*DESCRIPTION OF THE TASK*. List each line of the records below that contains the word "width", reproducing every such line in full.

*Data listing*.
◇ ◇ ◇ ◇ ◇

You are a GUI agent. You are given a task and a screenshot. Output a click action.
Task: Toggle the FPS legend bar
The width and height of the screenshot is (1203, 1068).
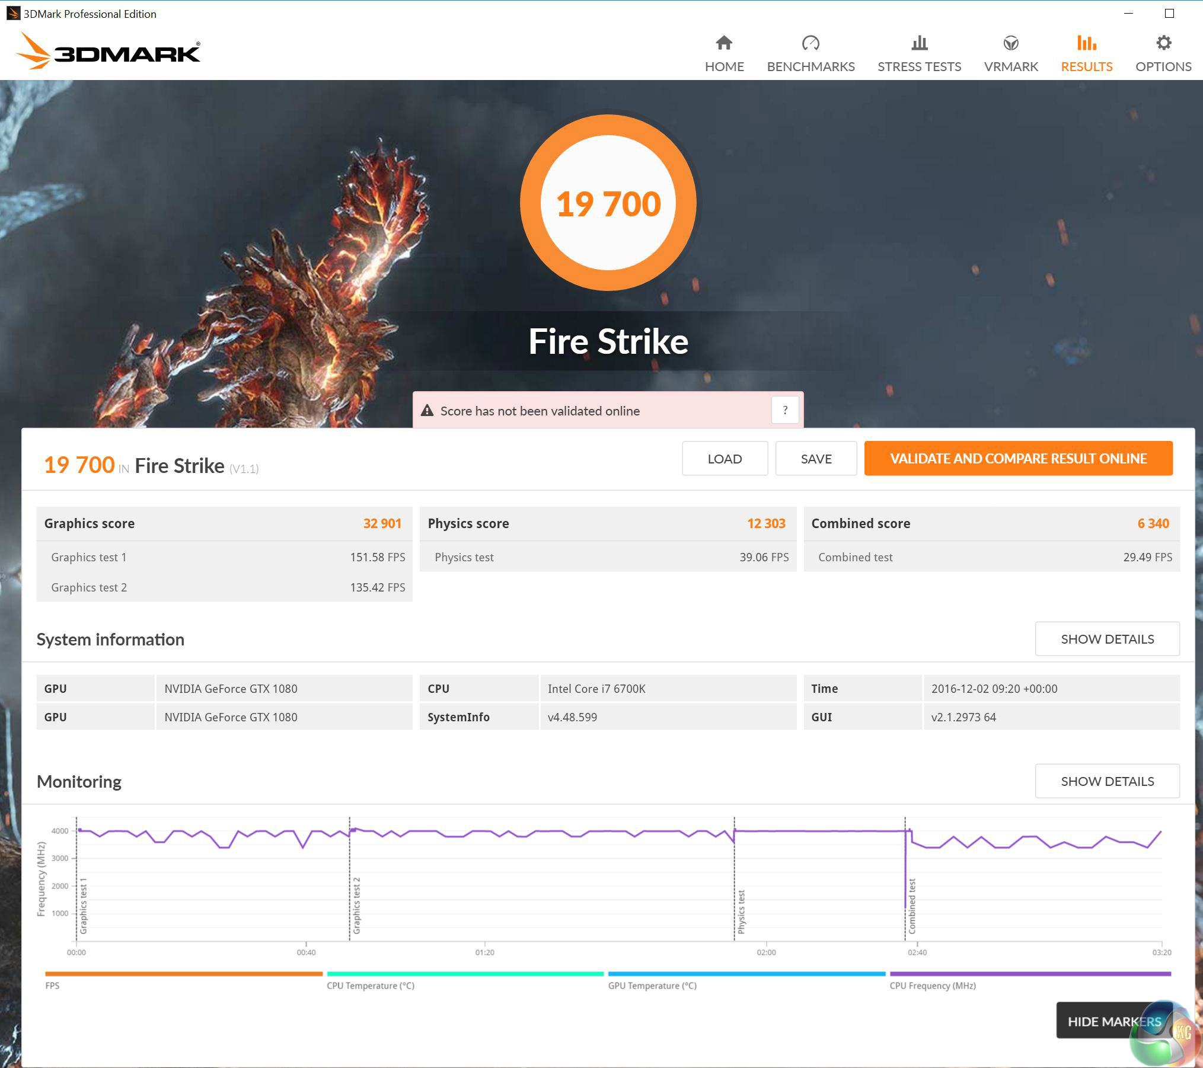pos(184,974)
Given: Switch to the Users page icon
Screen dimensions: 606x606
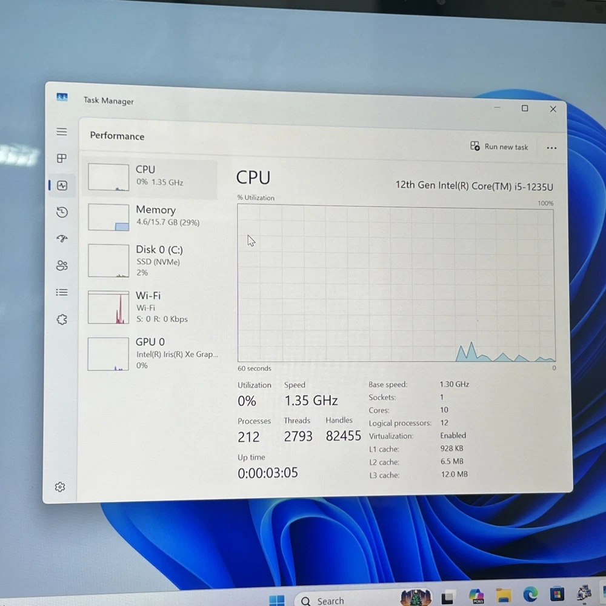Looking at the screenshot, I should [x=62, y=265].
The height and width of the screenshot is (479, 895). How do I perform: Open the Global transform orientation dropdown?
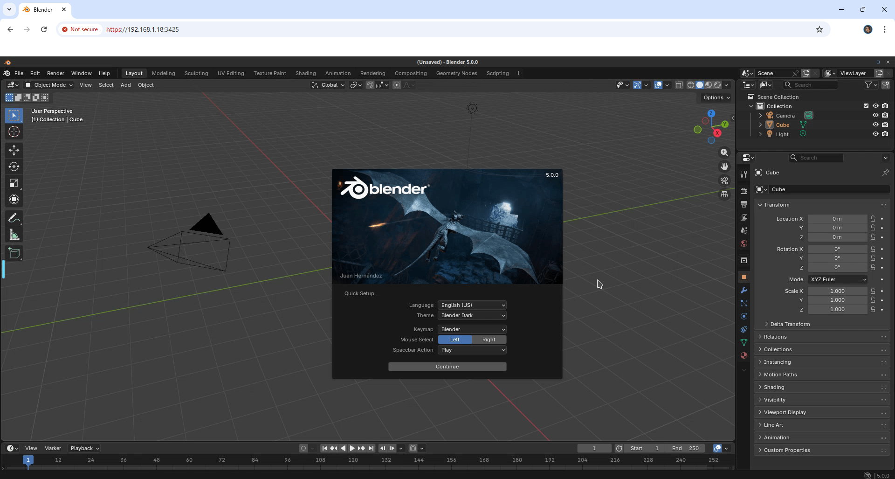click(x=328, y=85)
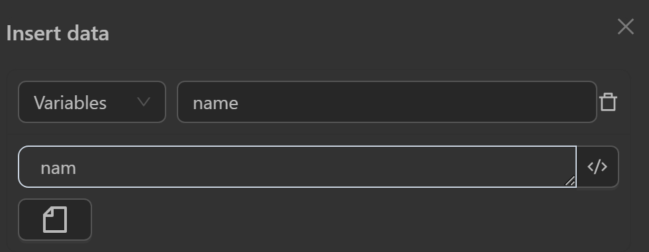Click the chevron arrow beside Variables
The image size is (649, 252).
pyautogui.click(x=143, y=102)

◇ ◇ ◇ ◇ ◇

*RESPONSE*.
The width and height of the screenshot is (1203, 1068).
The height and width of the screenshot is (479, 895). How do I perform: Open the Global transform orientation dropdown?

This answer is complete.